◆ SET TASK ◆
Could you reproduce every one of the entries below word for word, leaving out the pictures?

◆ STORED DATA ◆
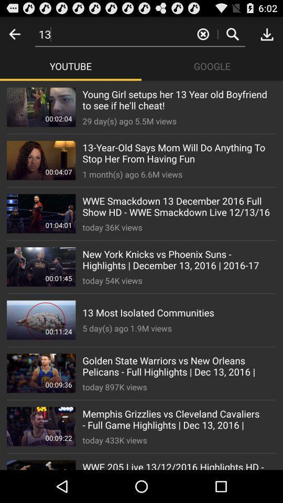  What do you see at coordinates (14, 34) in the screenshot?
I see `previous screen` at bounding box center [14, 34].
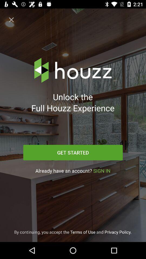  What do you see at coordinates (73, 232) in the screenshot?
I see `the icon below the already have an icon` at bounding box center [73, 232].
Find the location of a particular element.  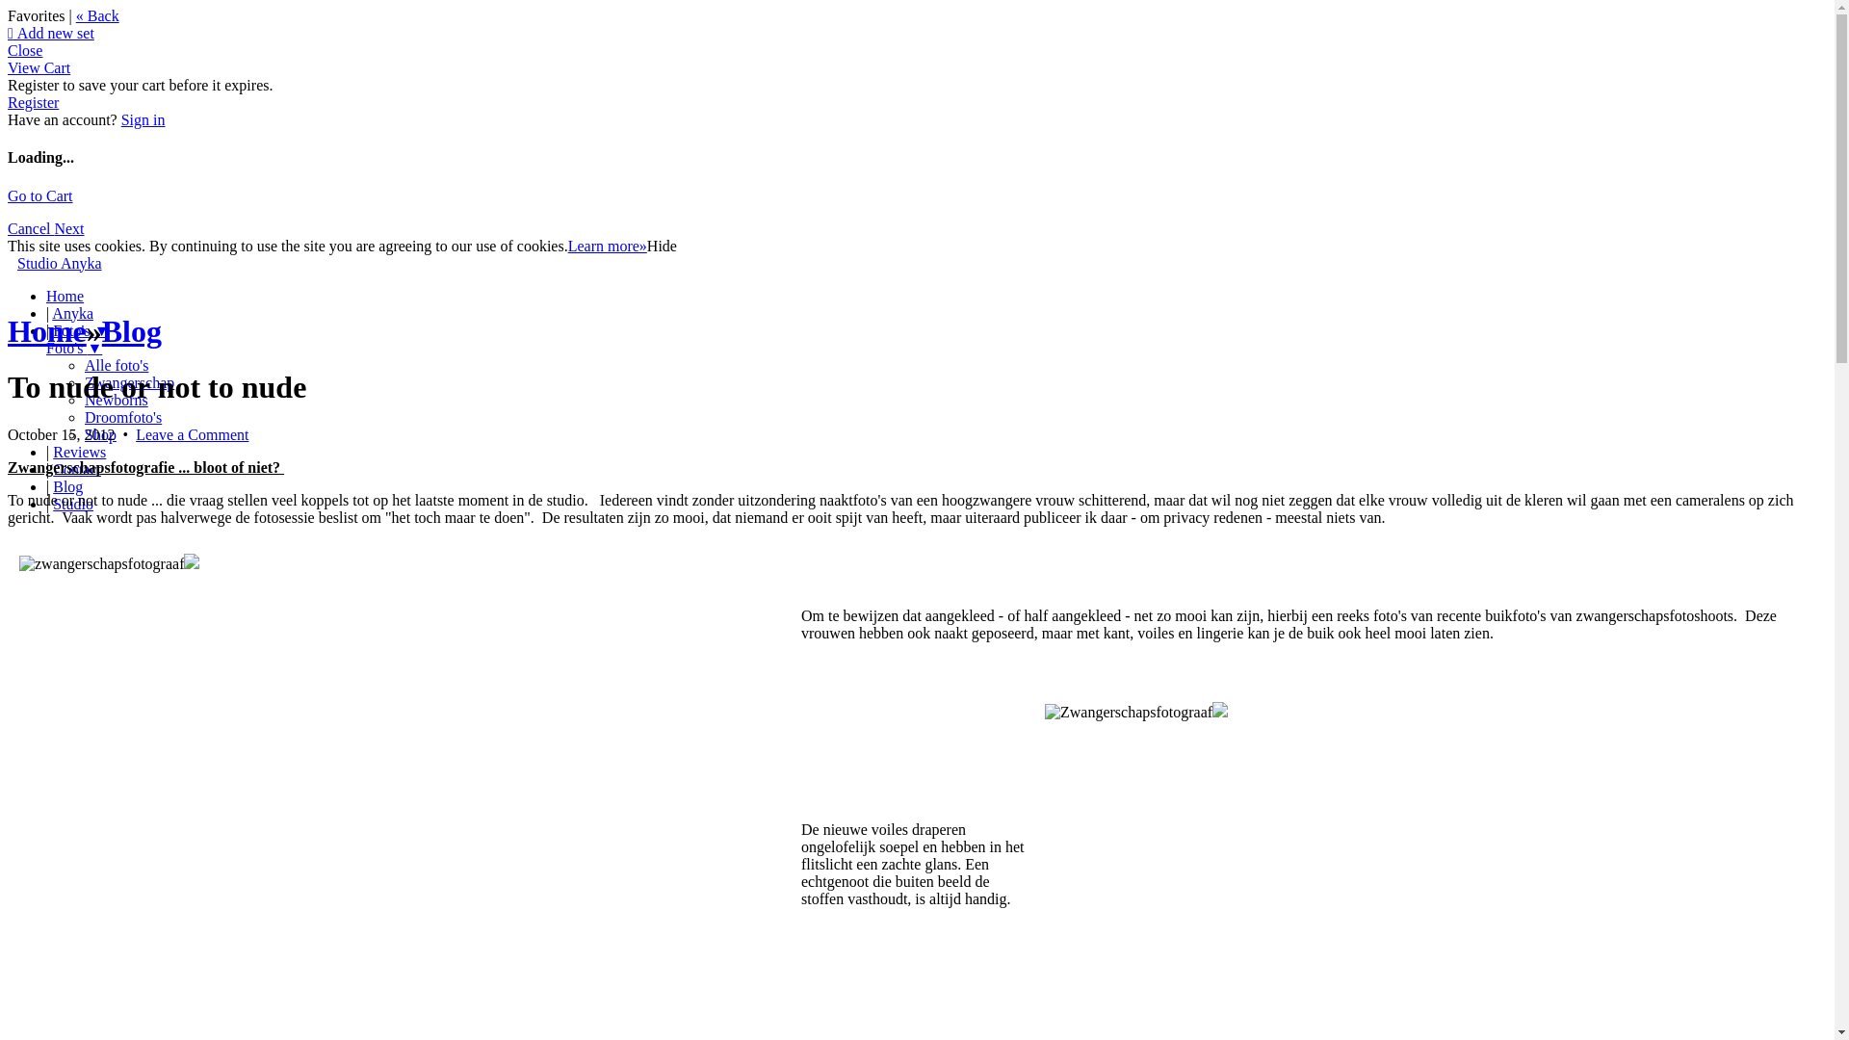

'Leave a Comment' is located at coordinates (192, 434).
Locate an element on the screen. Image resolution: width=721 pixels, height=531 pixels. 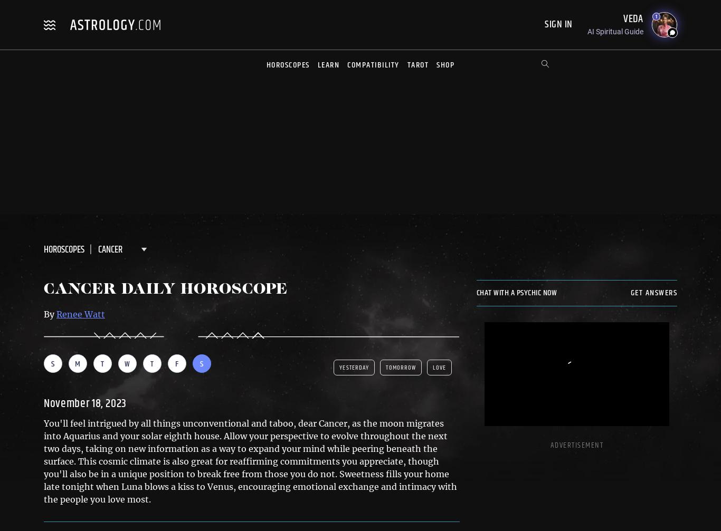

◆ CORRECT RESPONSE ◆
  What do you see at coordinates (14, 34) in the screenshot?
I see `previous screen` at bounding box center [14, 34].
  What do you see at coordinates (73, 232) in the screenshot?
I see `the icon below the already have an icon` at bounding box center [73, 232].
Find the location of a particular element.  

'Leave a Comment' is located at coordinates (192, 434).
Locate an element on the screen. Image resolution: width=721 pixels, height=531 pixels. 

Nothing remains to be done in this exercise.